ENTRIES PROVIDED –

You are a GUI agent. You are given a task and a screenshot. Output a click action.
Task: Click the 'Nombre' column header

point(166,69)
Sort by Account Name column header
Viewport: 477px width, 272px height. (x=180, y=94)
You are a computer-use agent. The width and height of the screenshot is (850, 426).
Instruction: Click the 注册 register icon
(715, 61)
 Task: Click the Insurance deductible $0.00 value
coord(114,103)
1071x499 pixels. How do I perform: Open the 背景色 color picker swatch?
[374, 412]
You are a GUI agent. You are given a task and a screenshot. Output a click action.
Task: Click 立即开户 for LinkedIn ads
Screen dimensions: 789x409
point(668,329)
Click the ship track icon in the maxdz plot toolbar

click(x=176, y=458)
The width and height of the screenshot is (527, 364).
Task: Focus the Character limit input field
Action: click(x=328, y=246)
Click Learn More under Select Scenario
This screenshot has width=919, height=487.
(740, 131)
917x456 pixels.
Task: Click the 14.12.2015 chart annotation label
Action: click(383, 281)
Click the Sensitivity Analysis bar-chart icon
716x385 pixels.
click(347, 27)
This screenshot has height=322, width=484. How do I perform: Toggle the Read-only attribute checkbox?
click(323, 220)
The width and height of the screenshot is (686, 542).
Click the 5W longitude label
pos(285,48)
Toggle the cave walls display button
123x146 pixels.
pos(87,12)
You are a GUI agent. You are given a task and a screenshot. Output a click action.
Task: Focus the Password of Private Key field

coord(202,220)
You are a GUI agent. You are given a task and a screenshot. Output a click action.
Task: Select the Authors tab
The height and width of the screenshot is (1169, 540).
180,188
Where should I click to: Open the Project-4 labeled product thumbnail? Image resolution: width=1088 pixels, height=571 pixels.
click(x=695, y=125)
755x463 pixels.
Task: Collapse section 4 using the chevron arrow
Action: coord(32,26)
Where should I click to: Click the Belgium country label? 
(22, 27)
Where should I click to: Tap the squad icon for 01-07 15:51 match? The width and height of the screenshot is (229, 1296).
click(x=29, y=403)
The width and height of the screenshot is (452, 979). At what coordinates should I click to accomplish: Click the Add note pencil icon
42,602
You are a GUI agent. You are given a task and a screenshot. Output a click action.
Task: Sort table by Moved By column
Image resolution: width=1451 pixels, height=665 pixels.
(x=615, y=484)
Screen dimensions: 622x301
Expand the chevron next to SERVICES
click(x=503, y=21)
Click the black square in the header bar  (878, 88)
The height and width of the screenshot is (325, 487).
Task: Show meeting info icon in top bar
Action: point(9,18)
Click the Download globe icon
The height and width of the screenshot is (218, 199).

WHAT IS NEEDED – Reproduce the material above word for word, from the line that contains "Where should I click to: Tap" down to the last line of the material, including both of those lines.

RESPONSE BELOW –
Where should I click to: Tap the squad icon for 01-07 15:51 match? The width and height of the screenshot is (229, 1296).
click(x=29, y=403)
The width and height of the screenshot is (452, 979). At what coordinates should I click to accomplish: Click the Add note pencil icon
42,602
You are a GUI agent. You are given a task and a screenshot. Output a click action.
Task: Sort table by Moved By column
Image resolution: width=1451 pixels, height=665 pixels.
(x=615, y=484)
Screen dimensions: 622x301
Expand the chevron next to SERVICES
click(x=503, y=21)
Click the black square in the header bar  (878, 88)
The height and width of the screenshot is (325, 487).
Task: Show meeting info icon in top bar
Action: point(9,18)
Click the Download globe icon
The height and width of the screenshot is (218, 199).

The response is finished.